[Collection entries]
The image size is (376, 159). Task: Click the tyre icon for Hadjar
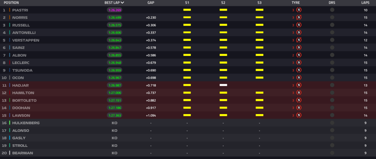coord(299,85)
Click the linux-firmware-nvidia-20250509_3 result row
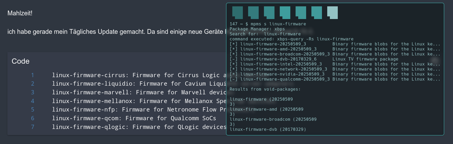This screenshot has width=453, height=144. point(282,74)
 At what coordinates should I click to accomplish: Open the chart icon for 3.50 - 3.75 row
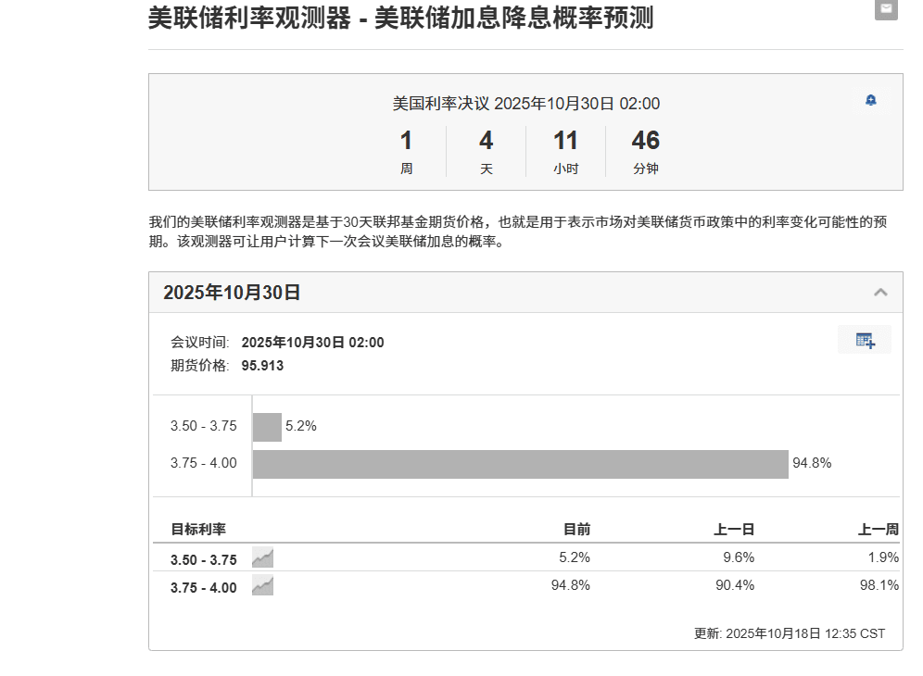click(x=263, y=558)
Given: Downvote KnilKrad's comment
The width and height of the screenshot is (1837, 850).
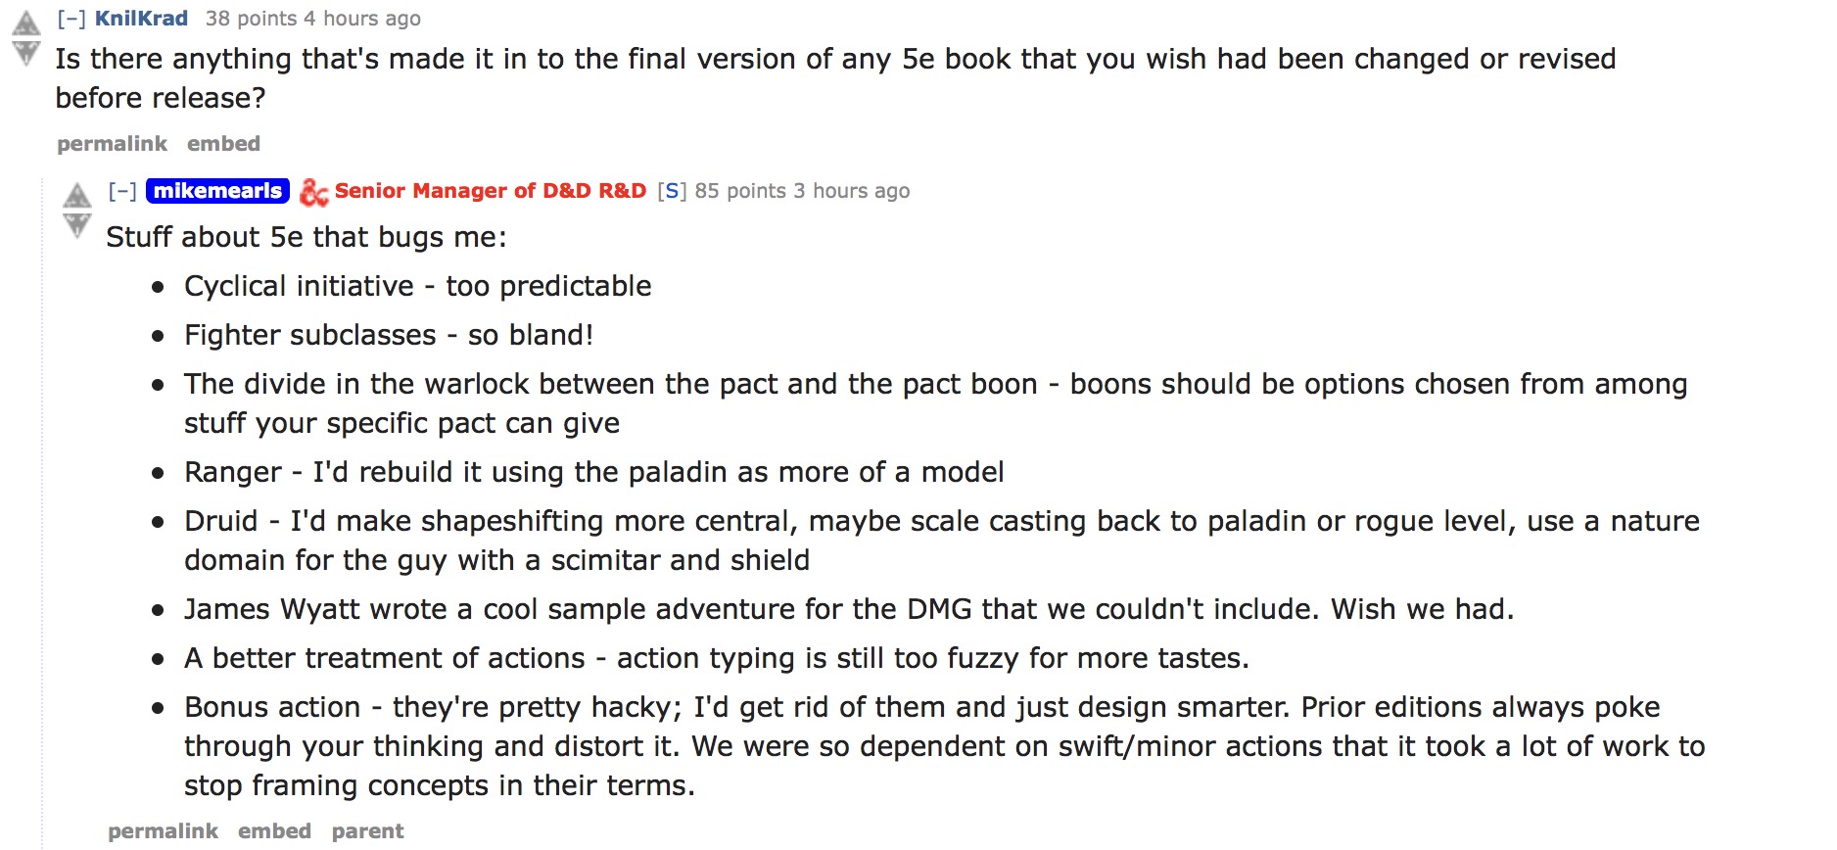Looking at the screenshot, I should pyautogui.click(x=25, y=53).
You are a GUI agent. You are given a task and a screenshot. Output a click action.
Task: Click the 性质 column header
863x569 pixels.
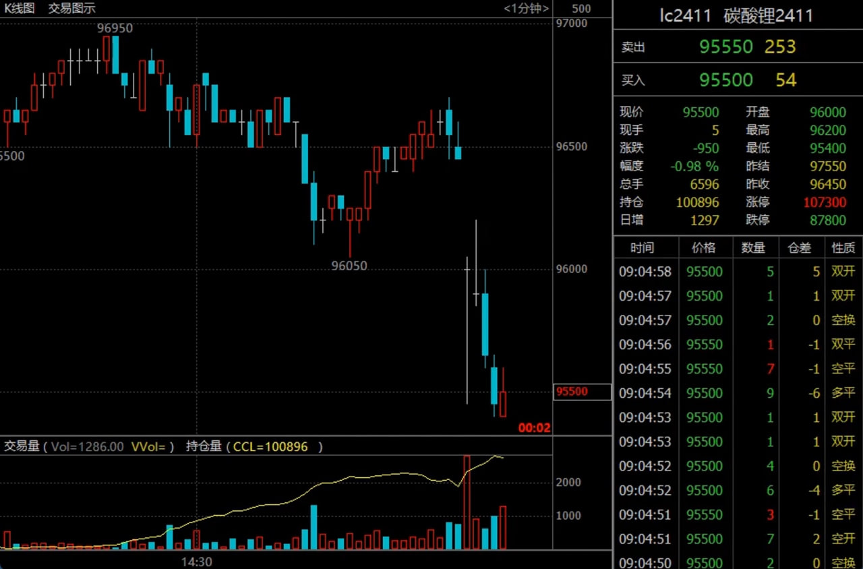click(x=843, y=247)
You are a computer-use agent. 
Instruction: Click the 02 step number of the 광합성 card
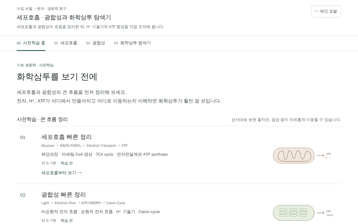tap(23, 195)
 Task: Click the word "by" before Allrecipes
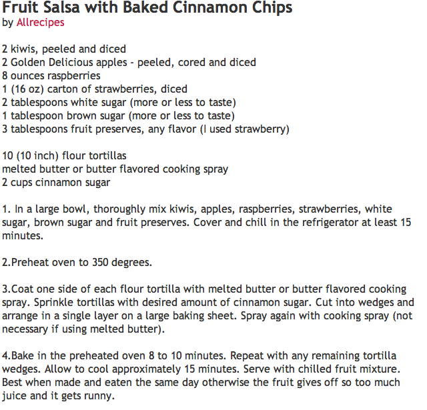(7, 23)
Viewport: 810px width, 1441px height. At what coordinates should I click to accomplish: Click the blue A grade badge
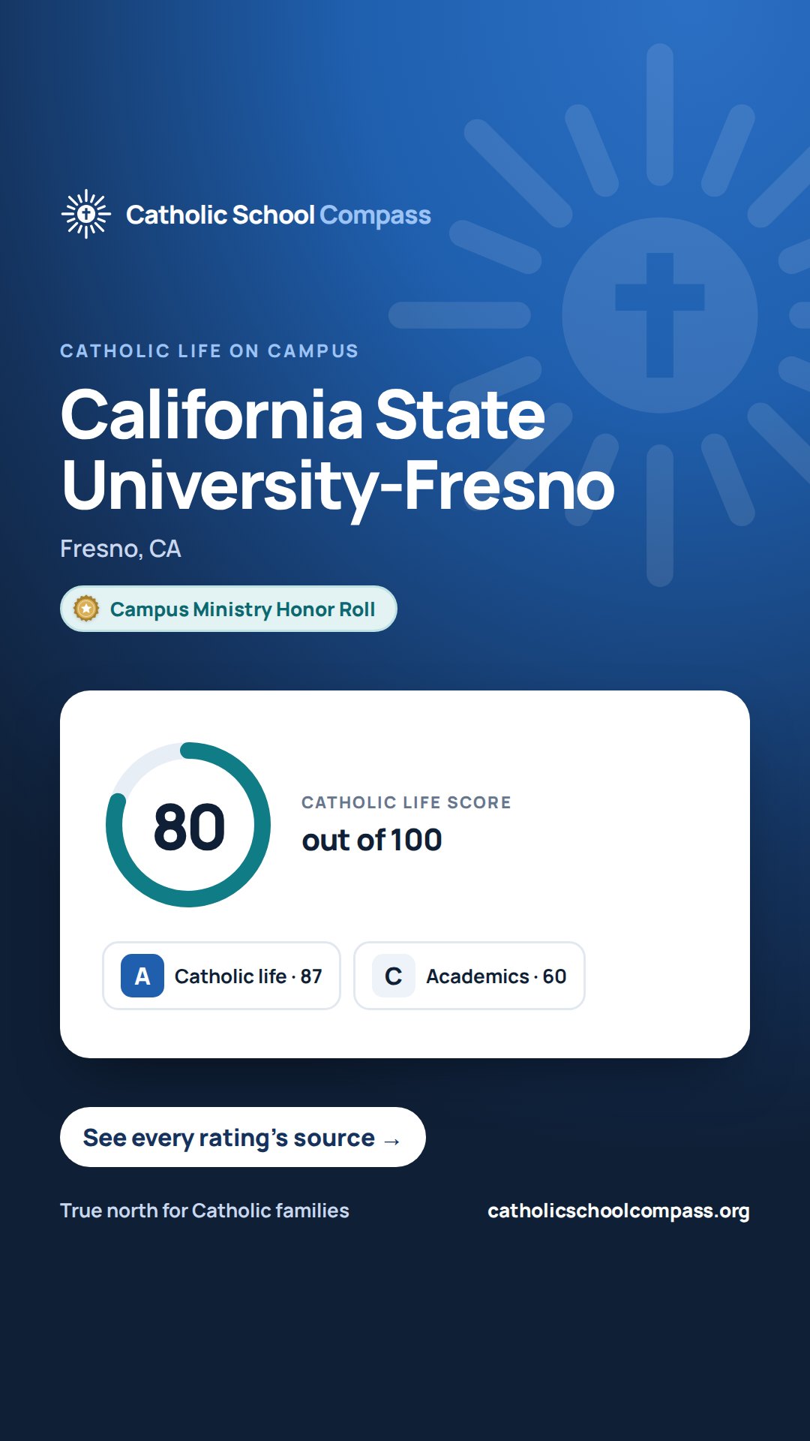pos(143,976)
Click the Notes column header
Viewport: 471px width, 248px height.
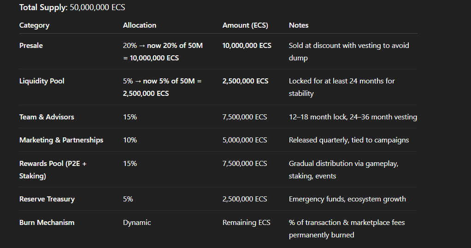pos(299,25)
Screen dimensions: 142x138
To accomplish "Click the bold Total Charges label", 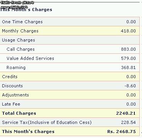I will pos(19,113).
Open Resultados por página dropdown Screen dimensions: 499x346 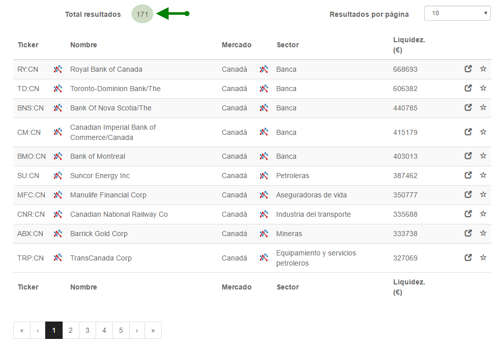[457, 13]
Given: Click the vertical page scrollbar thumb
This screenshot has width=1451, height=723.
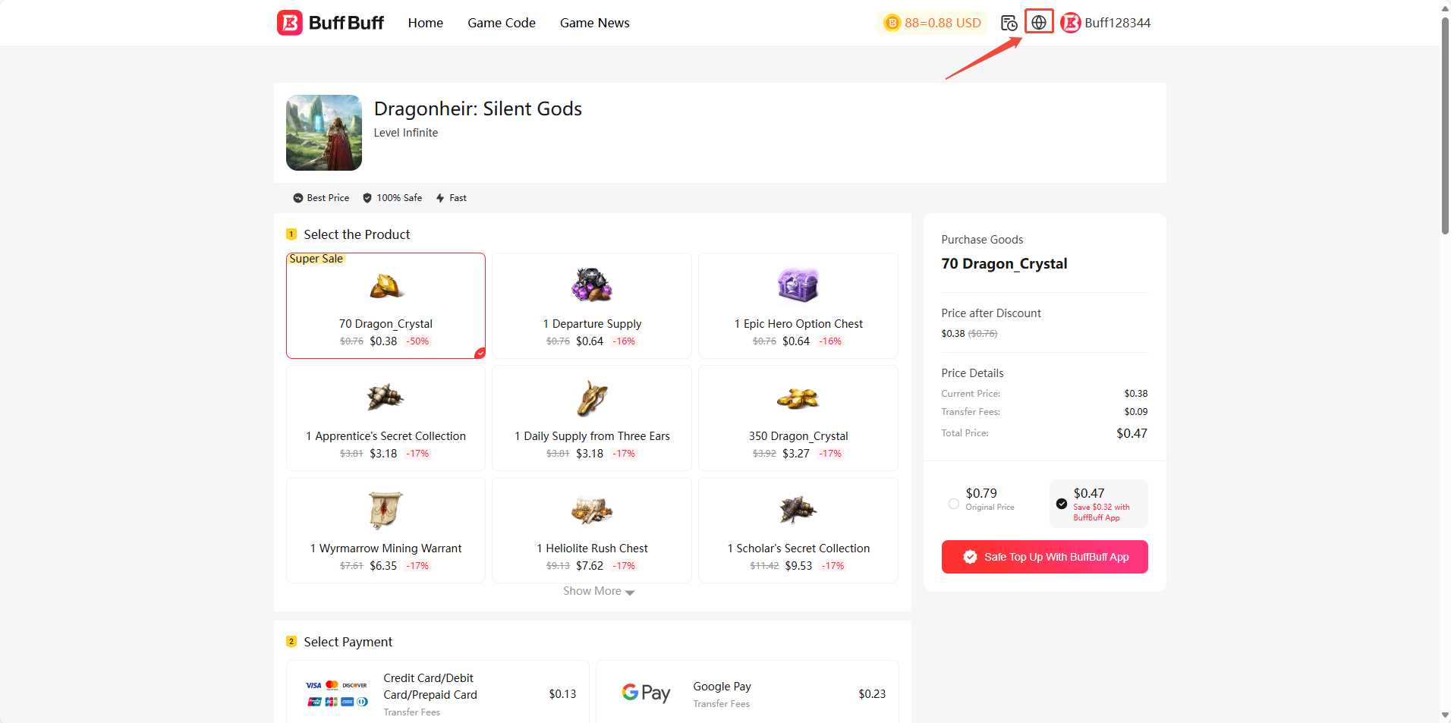Looking at the screenshot, I should (x=1445, y=125).
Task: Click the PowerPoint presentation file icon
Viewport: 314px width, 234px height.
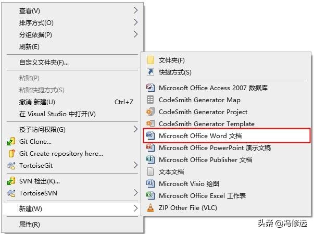Action: pos(150,147)
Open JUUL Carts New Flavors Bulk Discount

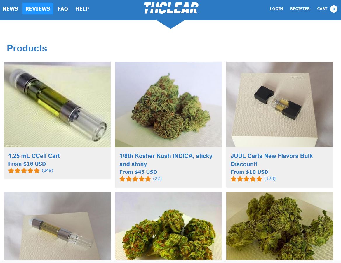pyautogui.click(x=272, y=160)
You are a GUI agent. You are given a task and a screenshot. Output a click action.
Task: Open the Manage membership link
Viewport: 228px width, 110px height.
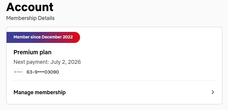pyautogui.click(x=114, y=92)
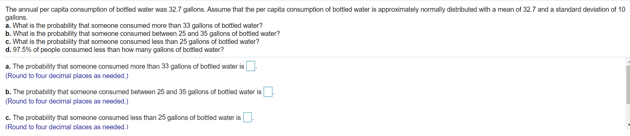630x136 pixels.
Task: Click the empty scrollbar track below the thumb
Action: (x=628, y=114)
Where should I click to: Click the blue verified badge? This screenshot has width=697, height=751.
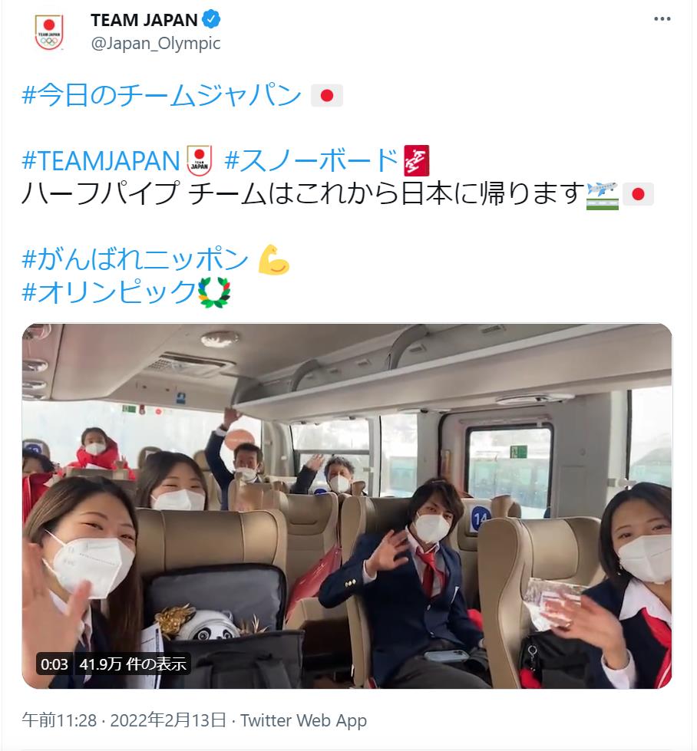(x=211, y=20)
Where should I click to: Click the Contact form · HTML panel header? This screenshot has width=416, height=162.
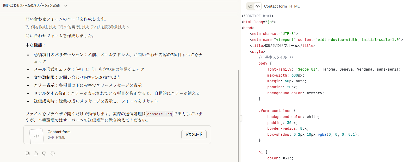[x=282, y=6]
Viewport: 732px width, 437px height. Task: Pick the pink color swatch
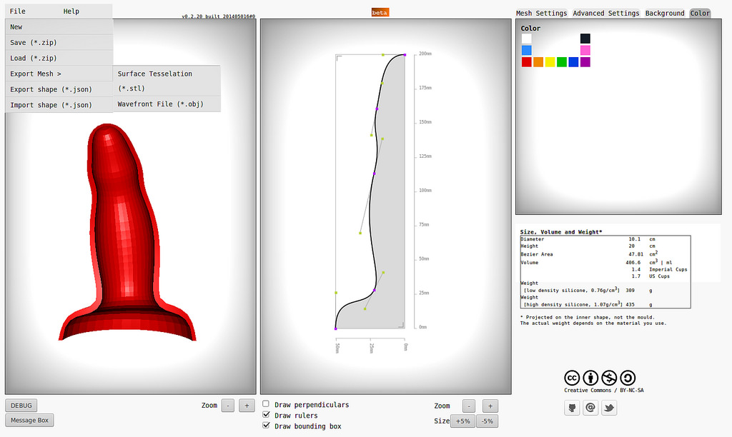click(585, 50)
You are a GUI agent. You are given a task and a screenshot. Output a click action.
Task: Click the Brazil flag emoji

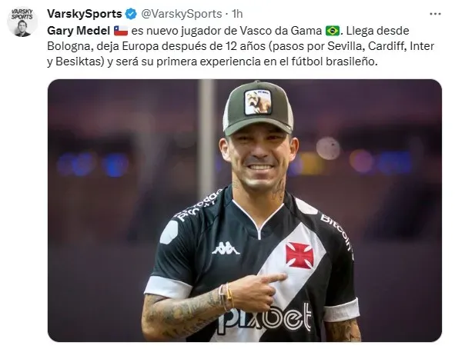333,31
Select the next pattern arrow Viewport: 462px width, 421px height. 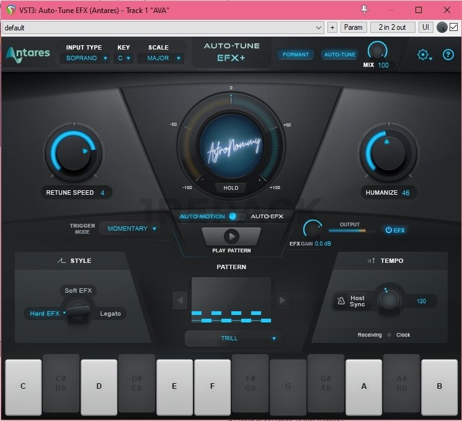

#### TASK
Leaving out every picture, transcribe exactly the lines from the line that contains "Viewport: 732px width, 437px" through the final line of the entries above.

#### ANSWER TO THE PROBLEM
Viewport: 732px width, 437px height. Task: Pick the pink color swatch
click(585, 50)
You are a GUI agent. You are given a task and a screenshot. Output a click action.
Task: Click the Brazil flag emoji

333,31
Select the next pattern arrow Viewport: 462px width, 421px height. 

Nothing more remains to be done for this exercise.